Nashville was the codename for a cancelled release of Microsoft Windows scheduled to be released in 1996, between "Chicago" (Windows 95) and "Memphis" (Windows 98, at the time scheduled for release in 1997), causing it to be referred to as Windows 96 by the public. The release intended to focus on a tighter integration between Windows and Internet Explorer, in order to better compete with Netscape Navigator.
Microsoft claimed that Nashville would add Internet integration features to the Windows 95 and NT 4.0 desktop, building on the new features in the Internet Explorer 3.0 web browser (due for release a few months before Nashville).

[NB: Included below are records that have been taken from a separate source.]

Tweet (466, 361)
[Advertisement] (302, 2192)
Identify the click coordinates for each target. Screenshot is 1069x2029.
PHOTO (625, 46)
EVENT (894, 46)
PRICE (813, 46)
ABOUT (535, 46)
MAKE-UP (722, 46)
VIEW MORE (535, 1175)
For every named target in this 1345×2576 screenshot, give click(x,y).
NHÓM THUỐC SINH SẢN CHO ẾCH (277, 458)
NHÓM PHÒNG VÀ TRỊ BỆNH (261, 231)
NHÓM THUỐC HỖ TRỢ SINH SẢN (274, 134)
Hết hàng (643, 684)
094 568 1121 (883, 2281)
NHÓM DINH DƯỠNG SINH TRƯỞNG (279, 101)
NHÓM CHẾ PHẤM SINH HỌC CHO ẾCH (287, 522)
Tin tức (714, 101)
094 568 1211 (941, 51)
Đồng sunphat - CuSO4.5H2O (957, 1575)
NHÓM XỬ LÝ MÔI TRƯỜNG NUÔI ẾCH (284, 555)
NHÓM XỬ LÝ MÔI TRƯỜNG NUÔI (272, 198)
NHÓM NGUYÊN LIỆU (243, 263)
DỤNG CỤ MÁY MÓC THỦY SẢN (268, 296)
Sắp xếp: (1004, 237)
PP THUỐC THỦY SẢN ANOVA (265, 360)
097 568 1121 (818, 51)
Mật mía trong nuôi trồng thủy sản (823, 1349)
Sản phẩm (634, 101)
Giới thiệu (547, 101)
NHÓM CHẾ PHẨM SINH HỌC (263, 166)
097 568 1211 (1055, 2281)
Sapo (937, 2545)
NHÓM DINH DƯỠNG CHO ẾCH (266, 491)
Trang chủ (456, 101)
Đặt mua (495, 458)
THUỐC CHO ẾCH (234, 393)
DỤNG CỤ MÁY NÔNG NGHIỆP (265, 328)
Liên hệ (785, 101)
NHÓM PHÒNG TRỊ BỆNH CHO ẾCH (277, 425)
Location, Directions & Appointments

Touted features included a combined file manager and web browser, the ability to seamlessly open Microsoft Office documents from within Internet Explorer using ActiveX technology and a way to place dynamic webpages directly on the desktop in place of the regular static computer wallpaper.
A leaked build had version number 4.10.999 (compare to Windows 95's 4.00.950, Windows 95 OSR2's 4.00.1111, and Windows 98's 4.10.1998). The project was eventually cancelled as a full release of Windows, Windows 95 OSR2 ("Detroit") being shipped as an interim release instead. The codename "Nashville" was reused for the Windows Desktop Update that shipped with Internet Explorer 4.0 and delivered most of the features promised for Nashville. The Athena PIM application would be released as Microsoft Internet Mail and News, later renamed to Outlook Express.
"Cleveland" was an earlier codename for "Nashville". Chicago is the largest city in Illinois, Memphis is the largest city in Tennessee. Nashville and Cleveland are both cities in Tennessee, as well as villages in Illinois. Cleveland is also the most populous city of Ohio. Detroit is the largest city of Michigan, as well as a village in Illinois.